Her Majesty also missed the procession and service, due to her ongoing mobility problems – but intended to do the formal investiture of the new Garter knights including Tony Blair and Camilla, Duchess of Cornwall.
It came amid reports that Andrew has pushed for a return to royal duties but his older brother Prince Charles and nephew Prince William had asked the Queen not to give in to the disgraced royal. Her Majesty apparently informed him to keep out of sight ‘for his own good’.
Andrew surrendered his official duties at the start of the year as he prepared to pay a multi-million-pound sum to Jeffrey Epstein’s sex slave Virginia Roberts Giuffre in an agreed settlement of her civil action for allegations of sexual abuse, which he denies.
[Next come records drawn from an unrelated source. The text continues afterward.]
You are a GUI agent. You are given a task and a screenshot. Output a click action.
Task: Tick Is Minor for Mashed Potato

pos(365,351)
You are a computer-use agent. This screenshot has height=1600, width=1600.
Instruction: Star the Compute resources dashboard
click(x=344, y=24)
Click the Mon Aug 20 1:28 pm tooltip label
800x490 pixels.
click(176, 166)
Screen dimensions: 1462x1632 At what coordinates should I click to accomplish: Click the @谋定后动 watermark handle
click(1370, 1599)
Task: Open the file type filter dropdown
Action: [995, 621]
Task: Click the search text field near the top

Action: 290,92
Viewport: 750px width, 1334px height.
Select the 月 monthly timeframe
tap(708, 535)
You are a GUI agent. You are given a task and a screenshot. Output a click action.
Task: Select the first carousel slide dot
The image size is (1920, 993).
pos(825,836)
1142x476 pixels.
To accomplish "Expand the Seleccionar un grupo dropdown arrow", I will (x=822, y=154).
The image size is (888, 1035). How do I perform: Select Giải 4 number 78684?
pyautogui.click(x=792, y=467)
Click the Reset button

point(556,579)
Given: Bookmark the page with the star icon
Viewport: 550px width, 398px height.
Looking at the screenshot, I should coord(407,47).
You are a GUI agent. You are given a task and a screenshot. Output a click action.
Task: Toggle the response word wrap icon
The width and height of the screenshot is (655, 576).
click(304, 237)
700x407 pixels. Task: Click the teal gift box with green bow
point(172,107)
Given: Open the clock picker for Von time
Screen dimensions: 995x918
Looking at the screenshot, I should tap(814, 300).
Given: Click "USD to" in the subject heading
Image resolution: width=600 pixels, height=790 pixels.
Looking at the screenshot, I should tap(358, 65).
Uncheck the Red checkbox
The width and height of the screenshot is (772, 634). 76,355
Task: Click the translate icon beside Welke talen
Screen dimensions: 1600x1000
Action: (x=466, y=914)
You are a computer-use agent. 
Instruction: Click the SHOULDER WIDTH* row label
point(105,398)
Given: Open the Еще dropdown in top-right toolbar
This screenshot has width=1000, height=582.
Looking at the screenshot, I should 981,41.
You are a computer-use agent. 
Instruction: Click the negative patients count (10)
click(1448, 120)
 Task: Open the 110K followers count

Prince Andrew lives in the grounds of Windsor Castle and is said to have daily contact with his mother.
Weeks after she stripped him of his titles, the Queen asked him to accompany her to Prince Philip’s memorial service at Westminster Abbey in March, where he walked his mother down the aisle in a highly symbolic moment.
But palace aides – as well as his relatives – are said to have been clear that the strength of public feeling against him over his links to Epstein, must preclude him from taking part in frontline royal duties.
Despite his non-appearance, the duke believes he should be included in other royal and state events, The Daily Telegraph reported.
‘The colonelcy of the Grenadier Guards was his most coveted title and he wants it back,’ a source said.
‘Having remained a Counsellor of State, he also believes he should be included at royal and state events. Most importantly for him is his status as an HRH and ‘Prince of the Blood’ and he feels that should be reinstated and his position recognised and respected.’
The Palace and Andrew’s spokesman earlier this week declined to comment on the claims. But one royal insider suggested that, whether he had asked or not, there should be no expectation of being welcomed back.
The insider said the duke could ‘lobby all he wanted, if indeed he has, but whether he would ever get anything back is an entirely different matter’.
An aide said the statement from January in which he was stripped of his roles ‘with the Queen’s approval and agreement’, still ‘speaks for itself’.